“巧言善辯!”宋居安又道。


    杜若察覺到自己正慢慢展露出本性,便也不再吭聲。


    第二日。


    烏大人神采奕奕的坐在臨時的辦案堂上,架著官威,宋居安則麵無表情的站在一側,捕快們持刀嚴厲的站在兩邊。


    應烏大人的邀請,寺內的主持、監寺等一眾人都來了,分別坐在另一邊。


    門外有不少附近的百姓在圍觀。


    當杜若被捕快帶上堂的時候,她看到坐在左側的真廣的眼珠子都要瞪出來了,似乎不敢相信她還活著!


    “杜氏,真廣師傅說你躲藏在寺內偷竊,還放火殺人!可有此事?!”烏大疆怒喝道。


    “他們誣陷民婦!民婦現在就將昨日經曆的一切完完本本的告知大人!”杜若跪在地上,抬起頭來怒視著真廣。


    她將昨天的遭遇又講述了一遍。


    所有人都露出震驚的神情,仿佛不敢相信這是發生在寺裏的事情。

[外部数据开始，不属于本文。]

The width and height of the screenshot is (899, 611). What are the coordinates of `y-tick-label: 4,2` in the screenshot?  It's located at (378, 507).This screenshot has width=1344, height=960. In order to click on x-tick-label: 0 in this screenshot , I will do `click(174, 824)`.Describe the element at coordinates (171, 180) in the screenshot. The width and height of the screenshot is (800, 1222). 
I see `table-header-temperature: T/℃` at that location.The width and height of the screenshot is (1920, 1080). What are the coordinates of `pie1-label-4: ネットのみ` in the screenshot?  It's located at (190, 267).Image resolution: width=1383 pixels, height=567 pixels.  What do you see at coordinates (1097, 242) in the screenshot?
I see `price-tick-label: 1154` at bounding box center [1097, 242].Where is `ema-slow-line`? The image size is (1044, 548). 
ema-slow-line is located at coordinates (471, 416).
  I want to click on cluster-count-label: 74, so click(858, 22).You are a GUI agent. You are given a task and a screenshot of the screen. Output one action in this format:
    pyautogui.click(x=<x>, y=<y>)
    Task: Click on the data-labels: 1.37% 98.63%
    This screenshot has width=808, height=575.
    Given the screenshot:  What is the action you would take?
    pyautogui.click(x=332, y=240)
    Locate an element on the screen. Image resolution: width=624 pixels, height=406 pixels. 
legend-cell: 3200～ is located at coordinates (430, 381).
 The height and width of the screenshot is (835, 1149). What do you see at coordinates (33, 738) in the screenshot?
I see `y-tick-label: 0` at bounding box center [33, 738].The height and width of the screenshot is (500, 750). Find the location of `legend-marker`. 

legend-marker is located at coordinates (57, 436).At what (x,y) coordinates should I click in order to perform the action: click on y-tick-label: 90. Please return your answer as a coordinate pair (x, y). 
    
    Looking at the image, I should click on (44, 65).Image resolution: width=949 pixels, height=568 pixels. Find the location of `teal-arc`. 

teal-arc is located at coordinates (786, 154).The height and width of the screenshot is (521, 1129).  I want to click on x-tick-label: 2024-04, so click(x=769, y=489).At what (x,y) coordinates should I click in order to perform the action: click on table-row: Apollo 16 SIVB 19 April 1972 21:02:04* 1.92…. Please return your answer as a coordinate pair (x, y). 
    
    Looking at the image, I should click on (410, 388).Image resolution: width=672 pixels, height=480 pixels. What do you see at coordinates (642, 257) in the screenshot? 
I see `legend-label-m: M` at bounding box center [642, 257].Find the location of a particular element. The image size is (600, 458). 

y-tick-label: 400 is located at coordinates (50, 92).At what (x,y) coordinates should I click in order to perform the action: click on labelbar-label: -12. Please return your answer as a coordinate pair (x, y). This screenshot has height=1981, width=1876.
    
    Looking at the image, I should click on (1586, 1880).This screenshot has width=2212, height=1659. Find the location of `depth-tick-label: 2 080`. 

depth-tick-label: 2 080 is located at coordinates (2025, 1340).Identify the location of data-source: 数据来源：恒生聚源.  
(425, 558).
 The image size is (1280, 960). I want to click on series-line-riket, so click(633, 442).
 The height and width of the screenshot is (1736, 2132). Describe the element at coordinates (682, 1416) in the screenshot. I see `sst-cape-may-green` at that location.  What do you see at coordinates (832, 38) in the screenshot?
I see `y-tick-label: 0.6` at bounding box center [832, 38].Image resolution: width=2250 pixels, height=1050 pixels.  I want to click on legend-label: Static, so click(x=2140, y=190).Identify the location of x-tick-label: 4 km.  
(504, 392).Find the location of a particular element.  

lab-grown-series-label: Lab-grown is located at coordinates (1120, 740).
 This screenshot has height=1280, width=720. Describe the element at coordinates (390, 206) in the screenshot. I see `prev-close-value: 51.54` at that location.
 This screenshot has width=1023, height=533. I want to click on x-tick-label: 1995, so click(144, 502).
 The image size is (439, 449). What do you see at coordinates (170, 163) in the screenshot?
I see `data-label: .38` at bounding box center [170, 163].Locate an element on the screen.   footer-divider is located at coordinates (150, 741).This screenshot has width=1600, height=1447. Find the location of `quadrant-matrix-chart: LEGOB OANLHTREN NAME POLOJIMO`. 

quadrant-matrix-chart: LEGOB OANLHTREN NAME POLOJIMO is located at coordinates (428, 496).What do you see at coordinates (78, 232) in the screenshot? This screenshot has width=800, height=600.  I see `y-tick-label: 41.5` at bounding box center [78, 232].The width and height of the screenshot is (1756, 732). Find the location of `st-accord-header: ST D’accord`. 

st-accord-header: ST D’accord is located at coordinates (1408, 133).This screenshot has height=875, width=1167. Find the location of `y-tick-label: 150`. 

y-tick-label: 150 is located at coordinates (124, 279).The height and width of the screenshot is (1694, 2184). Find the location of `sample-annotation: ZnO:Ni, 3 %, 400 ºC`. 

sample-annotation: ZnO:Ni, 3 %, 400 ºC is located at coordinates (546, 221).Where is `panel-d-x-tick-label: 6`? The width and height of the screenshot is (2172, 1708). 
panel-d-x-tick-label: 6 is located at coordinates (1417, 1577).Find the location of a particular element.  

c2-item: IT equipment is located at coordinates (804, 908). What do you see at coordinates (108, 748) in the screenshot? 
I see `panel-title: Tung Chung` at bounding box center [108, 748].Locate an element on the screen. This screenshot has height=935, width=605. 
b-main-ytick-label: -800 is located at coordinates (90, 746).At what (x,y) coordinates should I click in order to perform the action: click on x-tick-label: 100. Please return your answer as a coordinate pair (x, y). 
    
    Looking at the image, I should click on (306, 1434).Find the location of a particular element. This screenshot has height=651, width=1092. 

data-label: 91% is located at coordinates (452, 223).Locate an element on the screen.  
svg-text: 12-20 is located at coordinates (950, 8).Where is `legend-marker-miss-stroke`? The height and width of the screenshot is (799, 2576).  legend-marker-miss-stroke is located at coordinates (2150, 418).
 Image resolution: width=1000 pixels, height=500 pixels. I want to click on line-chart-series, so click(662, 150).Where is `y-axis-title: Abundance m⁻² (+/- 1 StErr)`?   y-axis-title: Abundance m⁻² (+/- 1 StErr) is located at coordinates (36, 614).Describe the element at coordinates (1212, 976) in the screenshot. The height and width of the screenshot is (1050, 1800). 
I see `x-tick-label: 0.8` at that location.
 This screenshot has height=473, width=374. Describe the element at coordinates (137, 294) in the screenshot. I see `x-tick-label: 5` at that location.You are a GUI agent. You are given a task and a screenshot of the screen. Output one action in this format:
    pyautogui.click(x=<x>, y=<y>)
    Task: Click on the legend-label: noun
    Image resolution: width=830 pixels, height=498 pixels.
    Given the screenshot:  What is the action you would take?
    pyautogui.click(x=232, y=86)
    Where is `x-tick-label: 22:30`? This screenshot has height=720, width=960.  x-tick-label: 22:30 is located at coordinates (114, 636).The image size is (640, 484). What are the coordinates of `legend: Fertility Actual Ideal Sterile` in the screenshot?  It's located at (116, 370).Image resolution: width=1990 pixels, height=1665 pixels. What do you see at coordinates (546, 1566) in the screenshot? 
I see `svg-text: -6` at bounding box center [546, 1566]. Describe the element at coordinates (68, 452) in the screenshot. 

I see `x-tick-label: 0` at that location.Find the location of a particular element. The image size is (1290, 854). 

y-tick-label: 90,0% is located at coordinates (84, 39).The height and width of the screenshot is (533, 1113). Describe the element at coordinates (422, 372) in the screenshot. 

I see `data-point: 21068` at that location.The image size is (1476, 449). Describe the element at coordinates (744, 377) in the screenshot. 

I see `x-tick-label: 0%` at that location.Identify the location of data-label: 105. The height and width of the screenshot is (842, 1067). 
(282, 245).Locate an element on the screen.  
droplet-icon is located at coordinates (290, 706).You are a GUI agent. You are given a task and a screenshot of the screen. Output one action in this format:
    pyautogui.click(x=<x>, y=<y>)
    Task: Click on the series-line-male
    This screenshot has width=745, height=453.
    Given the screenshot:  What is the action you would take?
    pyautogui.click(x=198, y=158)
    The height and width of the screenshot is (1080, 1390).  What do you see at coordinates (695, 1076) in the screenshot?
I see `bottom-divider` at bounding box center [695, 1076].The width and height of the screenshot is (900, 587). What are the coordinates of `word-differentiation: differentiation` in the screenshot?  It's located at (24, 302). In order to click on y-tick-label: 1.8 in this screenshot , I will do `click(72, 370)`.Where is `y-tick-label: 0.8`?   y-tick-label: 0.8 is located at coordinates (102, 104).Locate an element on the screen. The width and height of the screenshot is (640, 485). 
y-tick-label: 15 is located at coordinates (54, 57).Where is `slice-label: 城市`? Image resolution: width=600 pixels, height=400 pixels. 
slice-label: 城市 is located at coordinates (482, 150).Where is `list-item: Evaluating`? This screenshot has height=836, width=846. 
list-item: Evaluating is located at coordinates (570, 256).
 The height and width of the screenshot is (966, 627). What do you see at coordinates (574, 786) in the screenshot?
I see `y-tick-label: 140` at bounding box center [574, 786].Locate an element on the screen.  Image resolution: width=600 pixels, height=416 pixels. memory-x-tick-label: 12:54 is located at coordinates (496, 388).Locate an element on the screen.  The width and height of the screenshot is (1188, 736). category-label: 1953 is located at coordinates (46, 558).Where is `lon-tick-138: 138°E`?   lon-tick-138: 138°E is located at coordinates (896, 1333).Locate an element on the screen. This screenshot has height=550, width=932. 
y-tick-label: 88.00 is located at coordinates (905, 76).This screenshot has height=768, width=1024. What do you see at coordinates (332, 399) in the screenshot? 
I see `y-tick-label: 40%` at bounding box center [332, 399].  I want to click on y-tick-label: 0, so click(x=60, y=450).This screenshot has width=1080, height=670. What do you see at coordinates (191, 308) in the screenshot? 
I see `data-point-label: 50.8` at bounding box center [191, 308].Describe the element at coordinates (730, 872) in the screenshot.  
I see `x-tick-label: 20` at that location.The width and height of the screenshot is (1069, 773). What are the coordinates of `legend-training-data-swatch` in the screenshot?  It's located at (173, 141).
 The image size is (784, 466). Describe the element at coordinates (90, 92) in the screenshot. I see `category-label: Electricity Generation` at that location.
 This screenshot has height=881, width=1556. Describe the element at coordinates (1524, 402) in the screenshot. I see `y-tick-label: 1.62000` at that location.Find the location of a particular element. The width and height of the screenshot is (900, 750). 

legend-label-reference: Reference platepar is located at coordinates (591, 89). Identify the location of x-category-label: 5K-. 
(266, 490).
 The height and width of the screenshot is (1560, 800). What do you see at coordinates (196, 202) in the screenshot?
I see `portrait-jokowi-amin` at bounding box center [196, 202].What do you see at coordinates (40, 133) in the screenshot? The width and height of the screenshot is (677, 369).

尤其是被擋在門外的百姓,個個神情激憤,竊竊私語聲都要蓋住了公堂上的聲音。


    烏大疆默默扭頭對旁邊的宋居安小聲道:“宋先生,這太讓本官震驚了!那些失蹤的婦人都是和尚、他們幹的?!那咱們今天是不是不用去剿匪了?”


    若是沒剿匪這回事,昨夜他能睡的更好。


    宋居安低聲道:“大人,這是一樁大案,先將眼下案子審理好,再去管匪盜的事兒。”


    烏大疆連忙正襟危坐,臉色肅然。


    “肅靜!肅靜!”烏大疆一拍桌子。


    真廣氣急敗壞的站起身,指著杜若道:“大人切莫聽這婦人胡言亂語!昨日宋先生便告知貧僧說這婦人品行不端,時而瘋癲,又擅長偷盜!”


    杜若詫異的看向宋居安,他這樣說她?!


    宋居安漠然否決:“我從未說過這樣的話,真廣師傅,杜如蘭是賤內,杜氏雖然無知,我又怎會嫌棄糟糠之妻呢?”


    杜若:“……”這個衣冠楚楚的小人!


    “你!”真廣氣結,素日修行的出塵之氣一掃而光,又道:“凡事講求證據!不能憑這婦人隻言片語,就將我定罪!”


    宋居安緩緩走到廳堂中間,拱手對烏大疆道:“證據就在青陽寺後院的菜窖裏。”


    烏大疆對宋居安讚賞的點點頭,連忙讓捕快去找。


    真廣撲通倒在地上,震驚的望著宋居安,“你、你……”他臉上露出害怕的神色,接著爬起來跪在主持真奉麵前,緊張的仰視著他:“師弟!我絕沒做過這些事情!我什麽也不知道!還請主持為我做主還我清譽啊!”


    真奉就是淨元大師的第三個弟子,真廣與真羅的師弟,後來者當上了主持。


    他麵容沉靜自若,頗有大師的氣度,麵對真廣的跪求,惋惜道:“師兄,沒想到你竟會犯下如此大錯!你實在愧對師傅對你的期待!伏法吧!”


    真廣抱著他的腿跪在那兒,失聲痛哭,鼻子一把淚一把,仿佛已經默認了自己的罪行,再怎麽乞求,真奉默誦經文不再回應。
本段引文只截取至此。